雄大な自然、静かな山村、祈りの風景、そして人々の暮らし。そのすべてが合わさることで、マナスルはまさに「魂の山」と呼ぶにふさわしい場所となっています。
日本との特別なつながり
1956年5月9日、日本の登山家・今西壽雄氏とシェルパのギャルツェン・ノルブ氏が、マナスルの初登頂に成功しました。
この歴史的な登頂により、マナスルと日本の間には特別なつながりが生まれました。2026年は、その初登頂から70年にあたる年です。今もなお、マナスルは日本のヒマラヤ登山史において重要な意味を持つ山として知られています。
そのため、日本のトレッカーにとってマナスルを歩くことは、単に8,000メートル峰を眺める旅ではありません。日本人登山家が刻んだ偉大な挑戦の歴史に触れる、特別なヒマラヤの旅でもあるのです。
ヒマラヤの奥地へ歩く旅
マナスル・サーキット・トレックは、緑豊かな丘陵地帯や川沿いの谷から始まり、少しずつ雄大な高山地帯へと進んでいく変化に富んだルートです。
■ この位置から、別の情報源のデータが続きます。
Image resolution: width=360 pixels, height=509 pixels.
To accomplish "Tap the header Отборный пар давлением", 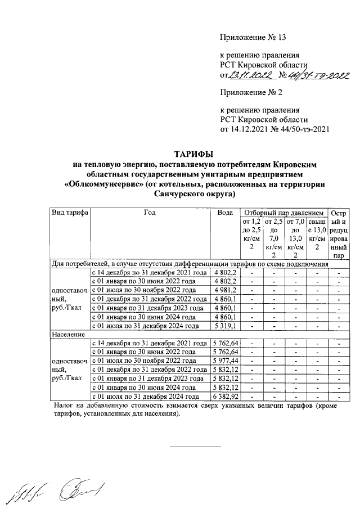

道中では、吊り橋を渡り、山岳の川に沿って歩き、滝や森を抜け、雪山に囲まれた伝統的な石造りの村々を訪れます。標高が上がるにつれて、景色はよりヒマラヤらしくなり、空気も静けさも深まっていきます。
ナムルン、ロー、サマガオン、サムドといった村々は、単なる宿泊地ではありません。そこには、昔ながらの山の暮らし、地元の人々との出会い、僧院での静かな時間、そしてマナスルを望む美しい風景があります。
祈りの旗が風に揺れ、マニ石が道沿いに並び、古い村々のそばにチョルテンや僧院が建つ風景は、マナスル地域ならではの魅力です。
ラルキャ・ラ峠への挑戦
マナスル・サーキットの大きなハイライトは、標高約5,100メートルのラルキャ・ラ峠を越えることです。
何日も歩いた後に峠へ到達する瞬間は、忘れられない体験になります。周囲には雪山が連なり、祈りの旗が風になびき、ヒマラヤの大きさを全身で感じることができます。
しかし、マナスルの魅力は峠を越えることだけではありません。
本当の美しさは、その道のりの中にあります。静かな山村で迎える朝、トレイル沿いで飲む温かいお茶、古い僧院、変化していく風景、そして低地の緑豊かな谷から高地のヒマラヤへと少しずつ入っていく感覚。マナスルの旅は、一歩一歩が深い思い出になります。
なぜマナスルを選ぶのか
マナスルには、今もなお本格的なヒマラヤの旅らしさが残っています。
冒険、壮大な山岳風景、伝統的な村々、チベット仏教文化、そして日本との歴史的なつながり。そのすべてを一つの旅で感じられるのが、マナスルの大きな魅力です。
有名な山を見るだけではなく、ヒマラヤの人々の暮らし、文化、歴史、自然をゆっくり感じたい旅行者にとって、マナスルはとても特別な場所です。
そして、マナスルの麓に立つとき、70年前に日本人登山家がこの山の頂に初めて立ったことを思い出すと、この旅はさらに意味深いものになります。
ヒマラヤの奥地へ歩き、日本とネパールをつなぐ物語をたどる旅。
マナスル――魂の山を、あなたの心で感じてみませんか。